15 われ乃ちいへり、主よ、汝は誰におはすや。彼またのたまへり、我は汝が迫害するところのイエスなり。
16 されど起きよ、且つ汝の足にて立て、そはこれがためにわれ汝に現はれたればなり。〔即ち〕汝を立てて、汝の見しところ、また我が汝に現はれんとすることの使丁また證人〔とし〕、
17 汝を民と國人のうちより取り出だし、今その人々のために汝を使はし、
18 その目をひらかんとてなり。

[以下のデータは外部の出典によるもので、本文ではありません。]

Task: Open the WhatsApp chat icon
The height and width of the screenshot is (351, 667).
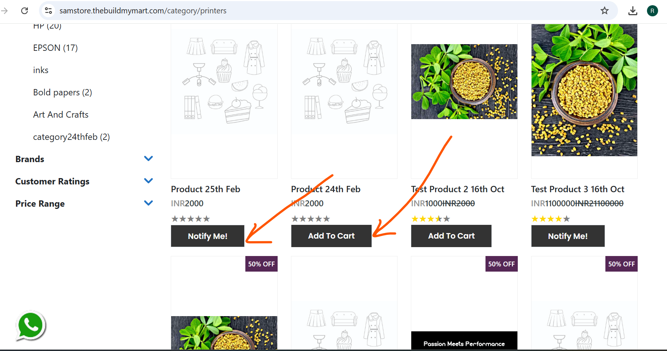Action: 31,326
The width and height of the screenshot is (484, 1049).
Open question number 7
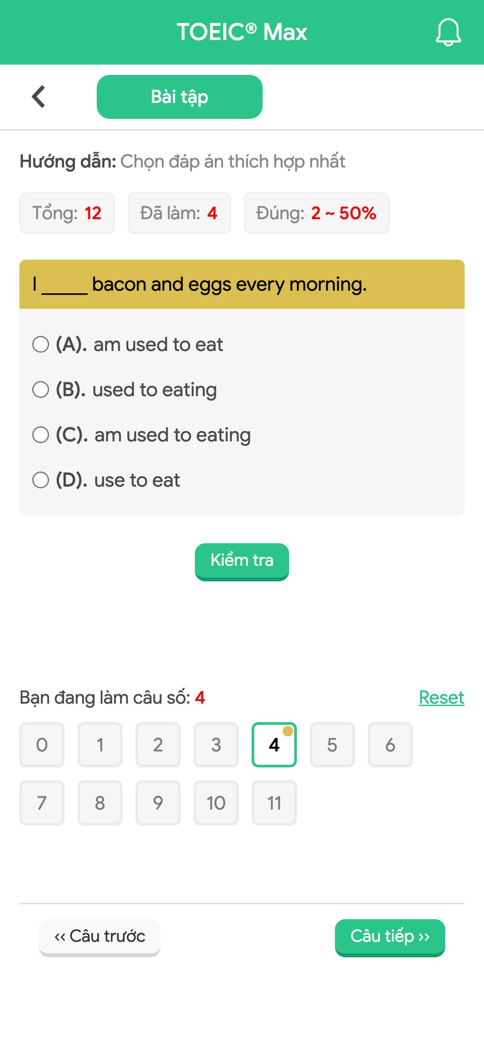[42, 803]
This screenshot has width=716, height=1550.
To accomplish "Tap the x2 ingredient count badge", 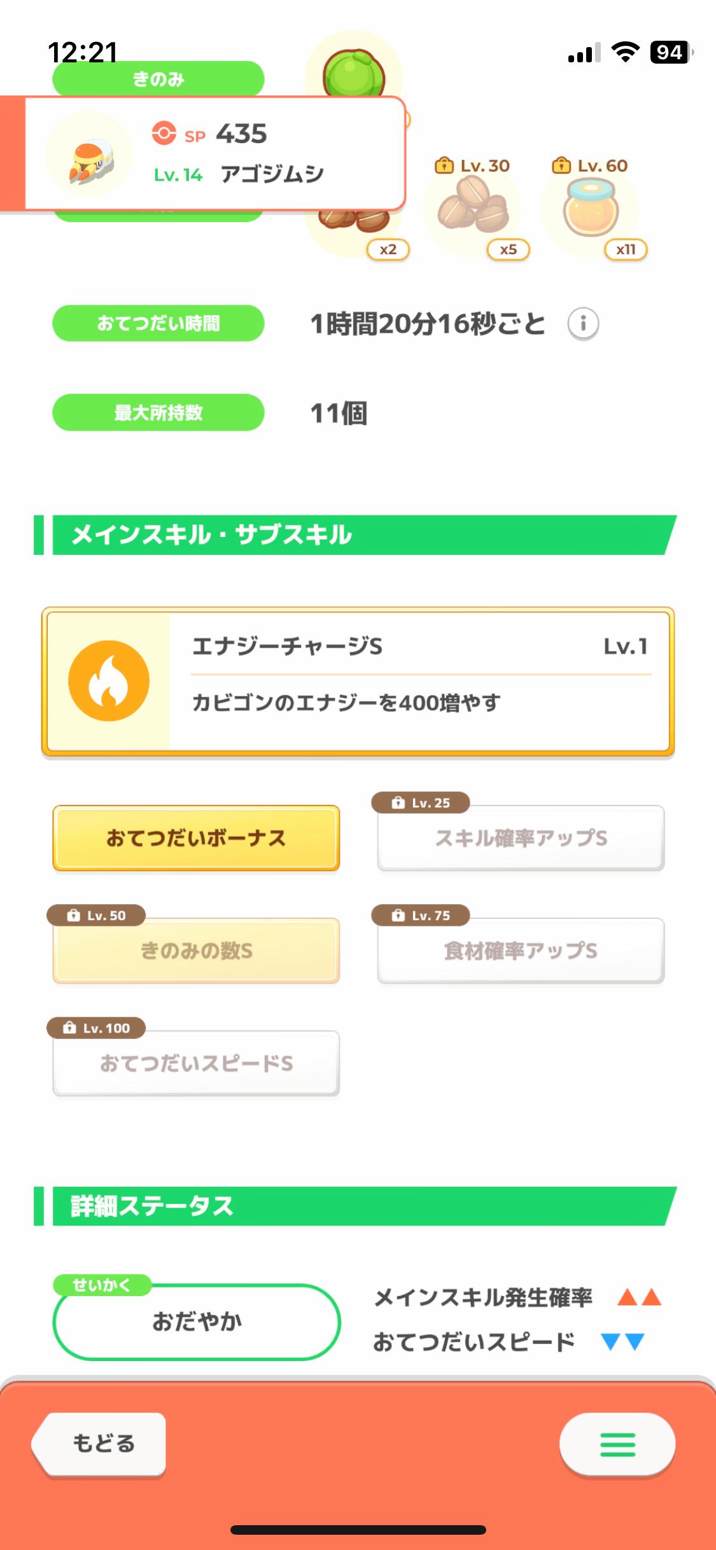I will (388, 249).
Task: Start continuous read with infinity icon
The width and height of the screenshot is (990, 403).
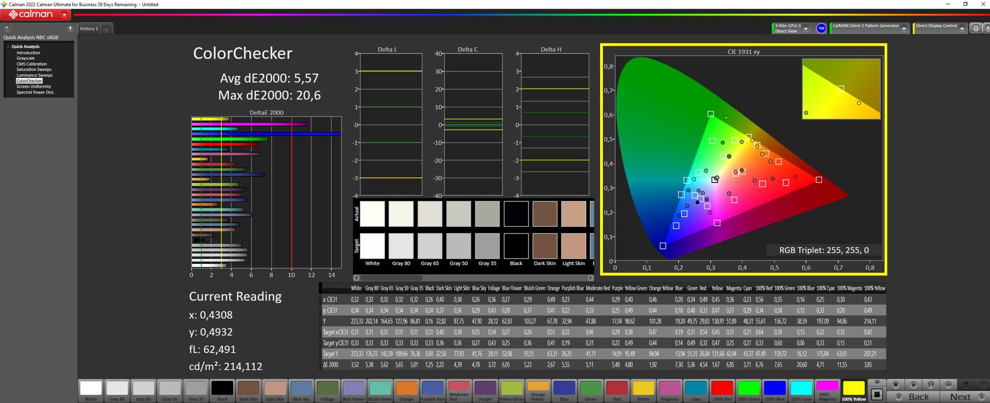Action: point(948,384)
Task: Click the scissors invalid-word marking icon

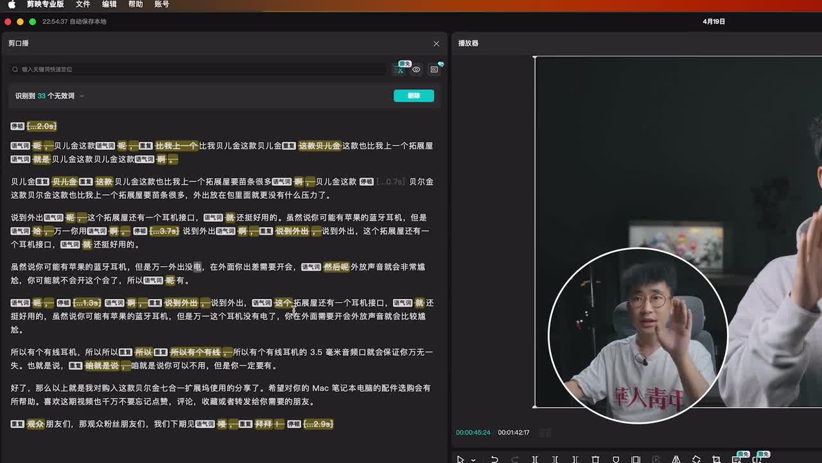Action: [x=399, y=69]
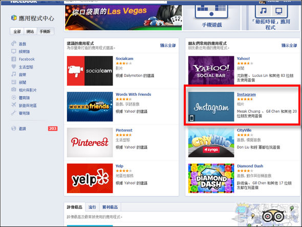
Task: Click the Yelp app thumbnail
Action: pyautogui.click(x=90, y=178)
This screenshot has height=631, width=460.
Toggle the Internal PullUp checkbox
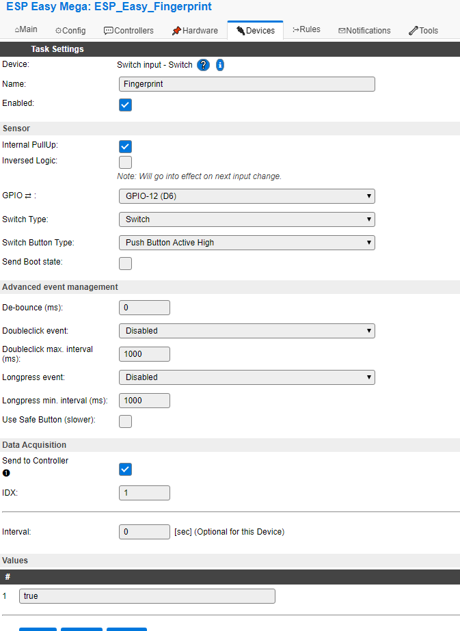click(125, 146)
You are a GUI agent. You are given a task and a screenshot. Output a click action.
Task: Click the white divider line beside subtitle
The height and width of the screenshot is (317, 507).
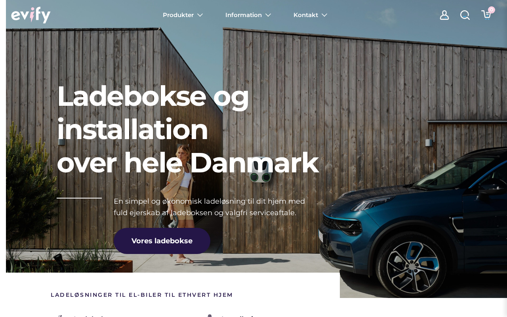tap(79, 198)
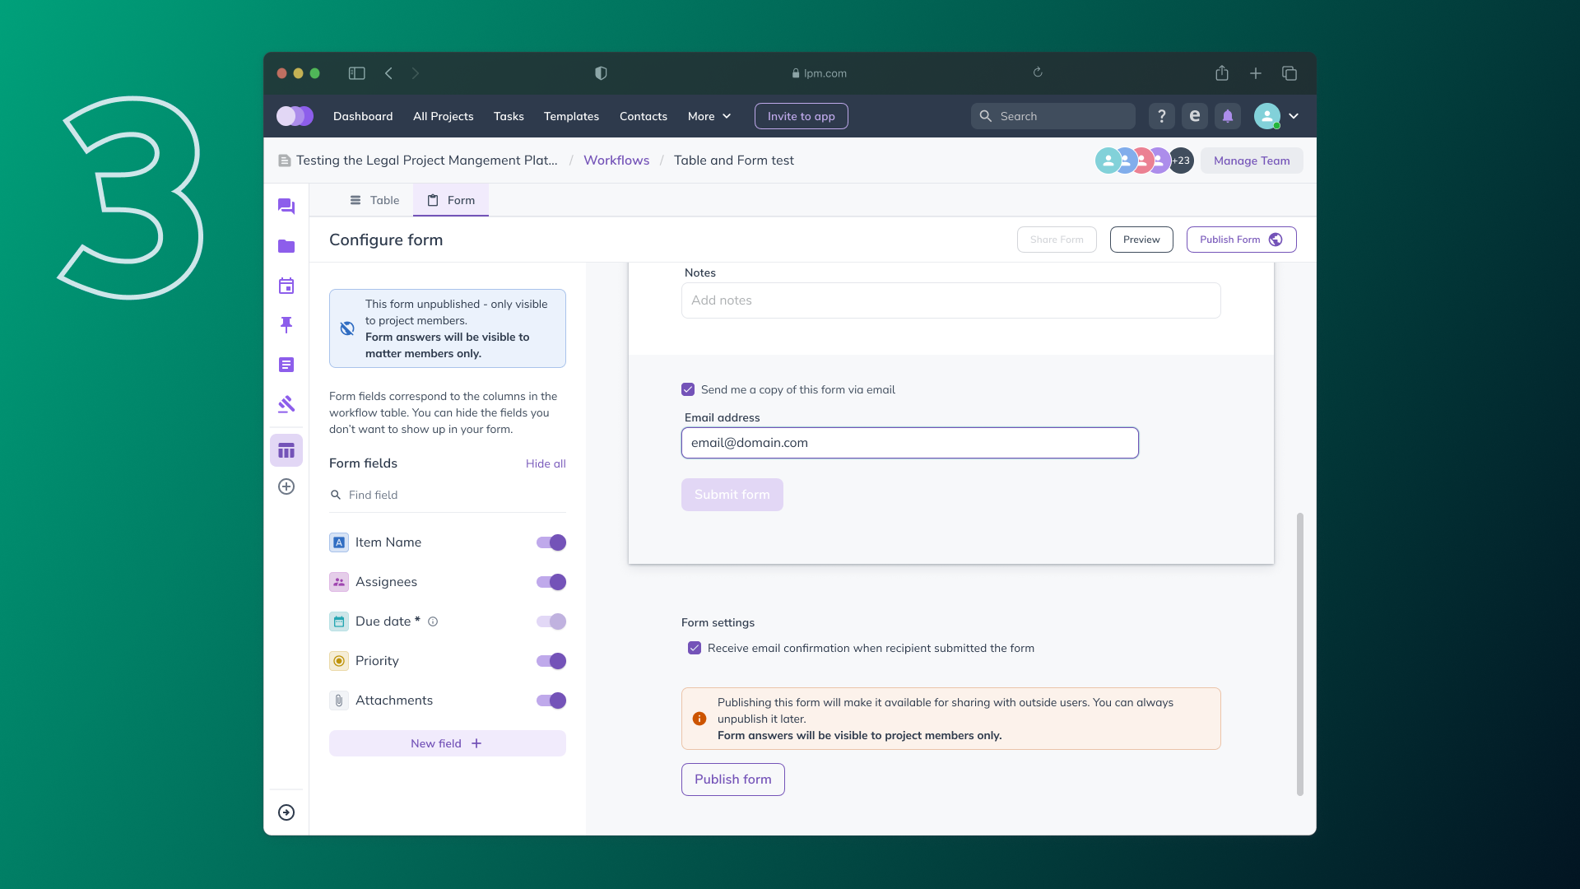Click Hide all form fields link
Image resolution: width=1580 pixels, height=889 pixels.
[545, 463]
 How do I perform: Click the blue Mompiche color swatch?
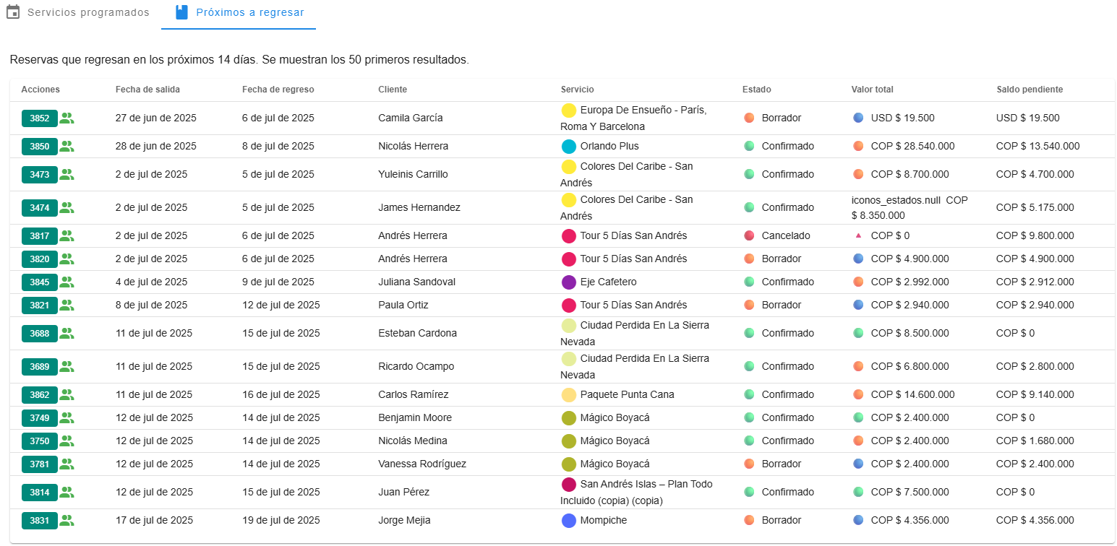click(x=569, y=520)
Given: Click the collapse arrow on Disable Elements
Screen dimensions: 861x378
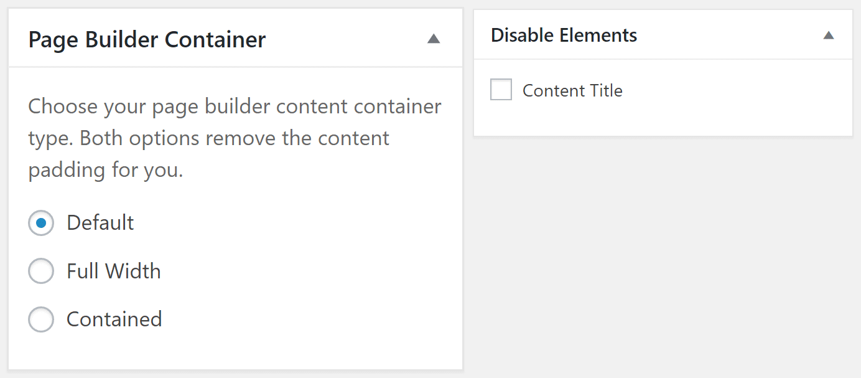Looking at the screenshot, I should [x=829, y=35].
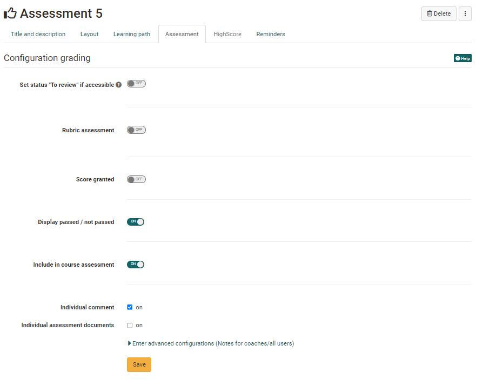The width and height of the screenshot is (483, 386).
Task: Turn on the Rubric assessment switch
Action: point(136,130)
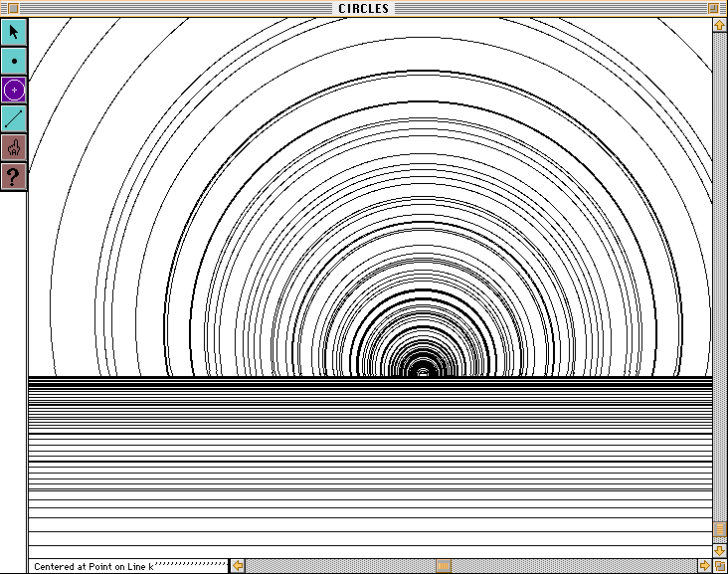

是れ〔彼等の〕暗より光に、またサタナの權より神に歸するため、是れ彼等の罪の赦と、我に在るところの信仰にて、聖められたる人々のうちに、嗣業を彼等の受けんためなり。
19 それ故にアグリッパ王よ、我はあめなる此の現示に順はざる者とならず、
20 されど、先づダマスコ、次にエロソルマに在る人々、及びユダヤのすべての地方、幷に國人に悔い改めて神に歸り、悔い改に値するわざを爲すべきことを知らしめたり。
21 此等の事のために、ユダヤ人は神殿にて我を捕へて殺さんと試みたり。
22 是の故に我は神より祐を得て、此の日に至るまで立ちて、小なるものにも、大なるものにも、證して云へるは、豫書者等もモヲゼも、將に發らんとすとものがたれるところの事に外ならず、
23 もしくはキリストの苦を受け給ふべきことか、もしくは彼は死人の甦の最初にして、民と國人に宜傳ふべき光におはすことかなり。
24 かくて彼は此等の事を辯明しつつありしとき、ヘスト大聲に述べけるは、パウロよ、汝は狂氣せり、博學汝をして狂氣せしめたり。
25 然るに彼述べけるは、最も貴きヘストよ、我は狂氣せしにあらず、されど眞理にして慥なる詞を陳ぶるなり、
26 そは王は此等の事に就きて知らせられたれば、我も臆することなくこれにものがたるなり。そは此等の事は一つとして彼より隱れたりとは、われ確信せざればなり。そはこの事は片隅にて行はれたるにあらざればなり。
27 アグリッパ王よ、汝は豫言者等を信ずるか、われ汝の信ずることを知る。
28 アグリッパ乃ちパウロに述べけるは、汝は少しく我を說き勸めて、キリステアンとならしめんとす。
29 パウロまたいへり、少しにもせよ、また多くにもせよ、我は唯汝のみならず、此の日我に聞くすべての人々の、此等の縲なくして、我があるが如き者とならんことを神に顧ふなり。
30 かくて彼が此等の事をいひしとき、王及び太守、またベルニケ、幷に同席せる人々すべて立ち上り、
31 且つ互にものがたりて、此の人は死または縲に値する何事をも爲さず、と云ひつつ退けり。
32 アグリッパまたヘストに述べけるは、もしカイザルに上告せざりしならば、此の人は去らしめらるべかりしなり。